▶ [Travail à faire]
#1 Recopiez mot pour mot un passage du texte sur la résilience et le genre : commencez aux mots « Plusieurs experts étaient » et arrêtez-vous après « Humanitarian Initiative (HHI). ».
#2 Écrivez la suite du texte sur la résilience et la dimension de genre, à partir de sa dernière phrase.

▶ [Texte fourni]
════════════════════

Le 15 novembre 2022, le Bureau de la conseillère pour les questions de genre (GENAD) de l’État-major militaire international (EMI) a tenu un nouveau débat de fond, consacré cette fois au lien entre la résilience et la dimension de genre. Cette réflexion était l’occasion de s’interroger sur le caractère essentiel de l’intégration de la dimension de genre pour renforcer la résilience sur les plans national et collectif et ainsi aider l’OTAN à protéger ses pays membres, ses sociétés et ses valeurs communes.

GENAD Deep Dive Recap: Resilience and the Gender Perspective

Plusieurs experts étaient présents – M. Damiano Rinauro, de la Division Politique et plans de défense (DPP) du siège de l’OTAN, M. Anthony Icayan, analyste (résilience militaire) et référent pour les questions de genre (GFP) auprès du Commandement allié Transformation (ACT) de l’OTAN, Mme Gergana Vaklinova, conseillère pour les questions de genre au Centre d’excellence pour la gestion de crise et la réponse aux catastrophes (CMDR COE) et Mme Jocelyn Kelly, directrice du programme pour le genre, les droits et la résilience (GR2) de la Harvard Humanitarian Initiative (HHI).

════════════════════

▶ [Extrait des données]
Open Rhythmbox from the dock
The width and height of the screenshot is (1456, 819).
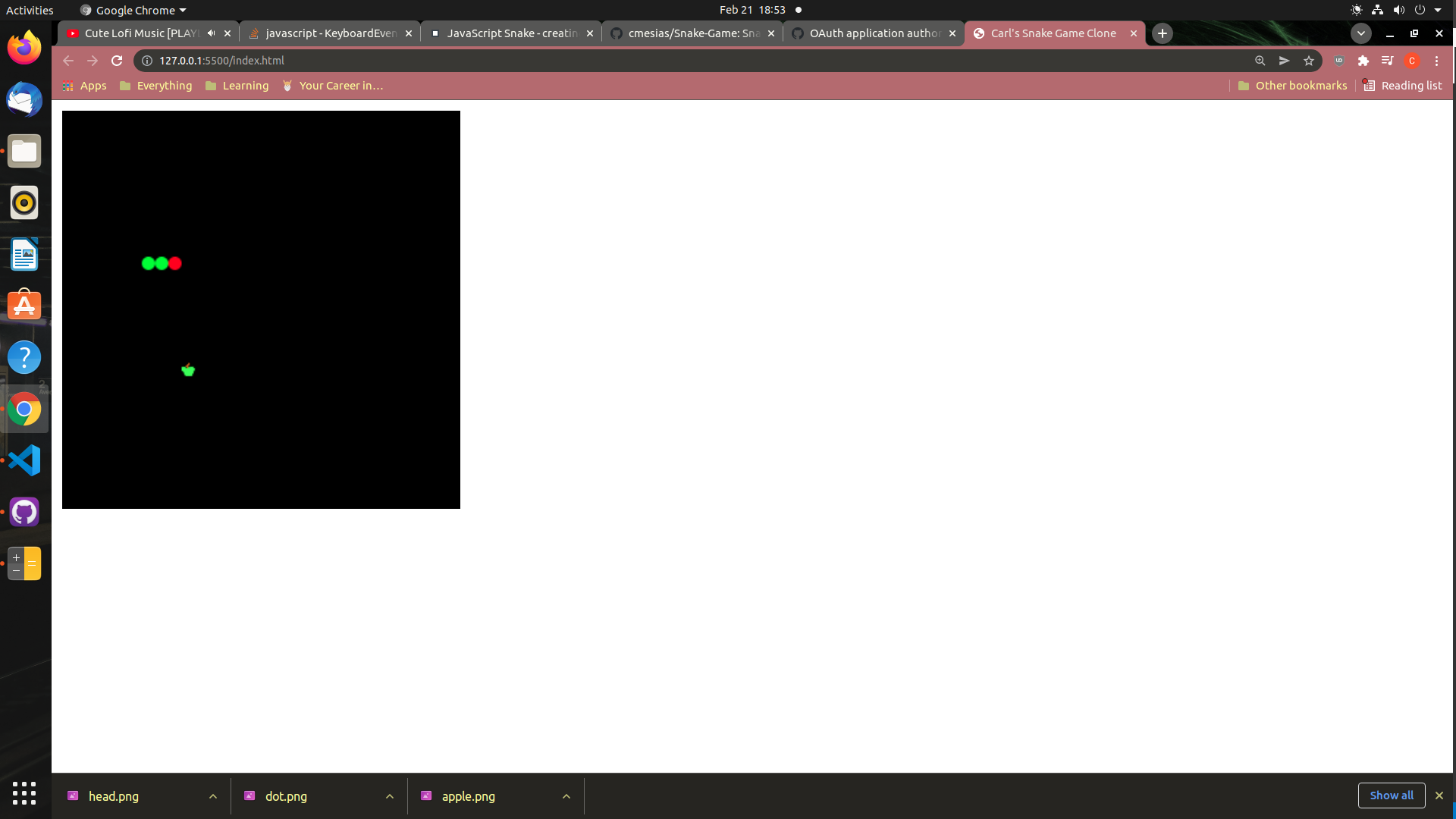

════════════════════

▶ [Résultats obtenus]
#1
Plusieurs experts étaient présents – M. Damiano Rinauro, de la Division Politique et plans de défense (DPP) du siège de l’OTAN, M. Anthony Icayan, analyste (résilience militaire) et référent pour les questions de genre (GFP) auprès du Commandement allié Transformation (ACT) de l’OTAN, Mme Gergana Vaklinova, conseillère pour les questions de genre au Centre d’excellence pour la gestion de crise et la réponse aux catastrophes (CMDR COE) et Mme Jocelyn Kelly, directrice du programme pour le genre, les droits et la résilience (GR2) de la Harvard Humanitarian Initiative (HHI).

#2
Résilience à l’OTAN

M. Rinauro a pris la parole le premier pour situer la résilience dans l’approche de l’OTAN en matière de préparation du secteur civil, et souligner l’importance de la résilience dans un environnement de sécurité imprévisible. Il a également expliqué que la résilience était la première ligne de défense, car elle sert à dissuader l’adversaire et permet à l’OTAN d’absorber les chocs stratégiques et de s’en remettre. M. Rinauro a ensuite précisé quels étaient les sept exigences de base de l’OTAN en matière de résilience.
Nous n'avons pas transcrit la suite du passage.